André Derain se forme à l’académie Carrière entre 1898 et 1899 où il se lie d’amitié avec Henri Matisse. En 1900, il rencontre Maurice de Vlaminck, qui devient également son ami proche, bien que leur relation soit connue pour être particulièrement mouvementée. Dans un premier temps, André Derain peint avec énergie, sans se satisfaire pour autant de son style… Ce n’est qu’à partir de 1901, après avoir découvert les toiles de Van Gogh, que l’artiste connaît une sorte d’épiphanie : à partir de cette date, ses compositions accueillent avec encore plus de force les couleurs et les lumières. C’est lors du Salon des peintres Indépendants, en 1905, où Derain expose aux côtés de ses pairs, que naît le fauvisme. Initié par un groupe d’artistes qui souhaitent aller à l’encontre des règles académiques, le fauvisme, marqué par les couleurs de Gauguin et porté par Henri Matisse, peut se définir comme un mouvement pictural révolutionnaire souhaitant défaire la peinture et la sculpture des conventions des Beaux-Arts de l’époque. André Derain, lié aux principaux représentants du Fauvisme, épouse complètement l’idéal du groupe. A cette période, sa peinture se concentre sur les compositions de paysage, comme ses célèbres vues de Collioure, mais également sur les portraits.

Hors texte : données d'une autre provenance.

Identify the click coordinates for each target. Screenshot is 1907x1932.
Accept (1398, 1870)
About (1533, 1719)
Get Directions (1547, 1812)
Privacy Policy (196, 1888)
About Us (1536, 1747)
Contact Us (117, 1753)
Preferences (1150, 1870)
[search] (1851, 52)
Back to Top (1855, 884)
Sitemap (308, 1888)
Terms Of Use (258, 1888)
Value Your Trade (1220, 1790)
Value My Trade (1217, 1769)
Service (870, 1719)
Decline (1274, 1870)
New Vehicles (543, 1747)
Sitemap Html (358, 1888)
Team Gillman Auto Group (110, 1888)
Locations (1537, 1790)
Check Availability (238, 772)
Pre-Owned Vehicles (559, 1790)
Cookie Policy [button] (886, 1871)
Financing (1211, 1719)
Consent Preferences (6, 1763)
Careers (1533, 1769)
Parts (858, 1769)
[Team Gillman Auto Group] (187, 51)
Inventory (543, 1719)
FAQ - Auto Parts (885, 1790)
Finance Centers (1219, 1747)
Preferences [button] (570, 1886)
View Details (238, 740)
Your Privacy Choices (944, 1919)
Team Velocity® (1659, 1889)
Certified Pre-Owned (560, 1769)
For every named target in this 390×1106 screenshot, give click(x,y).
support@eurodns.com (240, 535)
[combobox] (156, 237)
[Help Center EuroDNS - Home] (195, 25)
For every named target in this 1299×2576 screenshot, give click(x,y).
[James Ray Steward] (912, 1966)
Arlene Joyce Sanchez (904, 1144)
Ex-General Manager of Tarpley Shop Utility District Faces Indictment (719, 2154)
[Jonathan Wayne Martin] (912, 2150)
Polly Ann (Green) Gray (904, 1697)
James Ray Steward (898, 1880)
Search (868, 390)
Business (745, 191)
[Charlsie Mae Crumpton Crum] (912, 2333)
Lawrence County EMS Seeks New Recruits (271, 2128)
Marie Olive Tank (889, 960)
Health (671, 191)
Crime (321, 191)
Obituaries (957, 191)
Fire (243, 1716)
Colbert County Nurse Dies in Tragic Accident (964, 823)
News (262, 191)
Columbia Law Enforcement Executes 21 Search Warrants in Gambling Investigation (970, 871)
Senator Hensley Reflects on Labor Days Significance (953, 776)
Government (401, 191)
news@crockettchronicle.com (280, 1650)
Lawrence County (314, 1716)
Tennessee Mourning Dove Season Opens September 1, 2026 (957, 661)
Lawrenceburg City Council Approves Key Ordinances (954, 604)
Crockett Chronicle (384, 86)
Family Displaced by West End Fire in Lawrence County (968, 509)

Le Fauvisme donne un cadre au tempérament emporté de Derain. Dans ses toiles, les couleurs s’étalent alors avec beaucoup d’énergie, parfois même avec beaucoup de violence. L’artiste n’était pas connu pour son calme ! Mais bientôt, Derain s’éloigne du mouvement et ne cherche plus à autant intensifier sa palette, peut-être parce que le paroxysme avait déjà été atteint par ses précédentes toiles. Le peintre subit de nouvelles influences, comme celles de Picasso, qui le poussent à faire évoluer son travail. Ainsi sa palette devient-elle moins éclatante et son travail pictural de plus en plus dédié à la composition et à la construction des formes. Pour autant, André Derain ne va pas jusqu’au cubisme, à l’inverse de Picasso et de Braque à la même époque. Alors qu’avant la Première Guerre mondiale, il s’interroge déjà sur la tradition picturale et sur les formes issues du passé, l’irruption en 1914 de l’affrontement des nationalismes, va opérer une rupture dans son art. Les débuts d’André Derain sont résolument modernes et avant-gardistes. Pourtant la deuxième partie de sa carrière, après guerre, est clairement marquée par un retour vers le passé. L’artiste n’est pas un cas isolé, puisque d’autres de ses contemporains tels que Matisse lui-même, vont également effectuer dans leur travaux un retour vers des formes plus anciennes.
Cette période est une sorte de retour à l’ordre : Derain réalise des natures mortes, des portraits et des paysages faisant écho à l’histoire de l’art à travers des atmosphères étrangement calmes, dépourvues de toute spontanéité et imbibées de techniques traditionnelles. Mais le peintre continue à surprendre et donne naissance à des œuvres où sa passion continue à transparaître, à l’instar des illustrations qu’il réalise pour Pantagruel. L’œuvre de Derain se situe ainsi à la croisée des influences, et mêle également à une tradition picturale française les arts primitifs et l’art du moyen-âge occidental. Cette habileté à manier les formes de l’histoire de l’art explique sans doute l’énorme succès du peintre de son vivant, à l’échelle nationale comme internationale. André Derain meurt en 1954, laissant derrière lui un travail devenu aujourd’hui historique.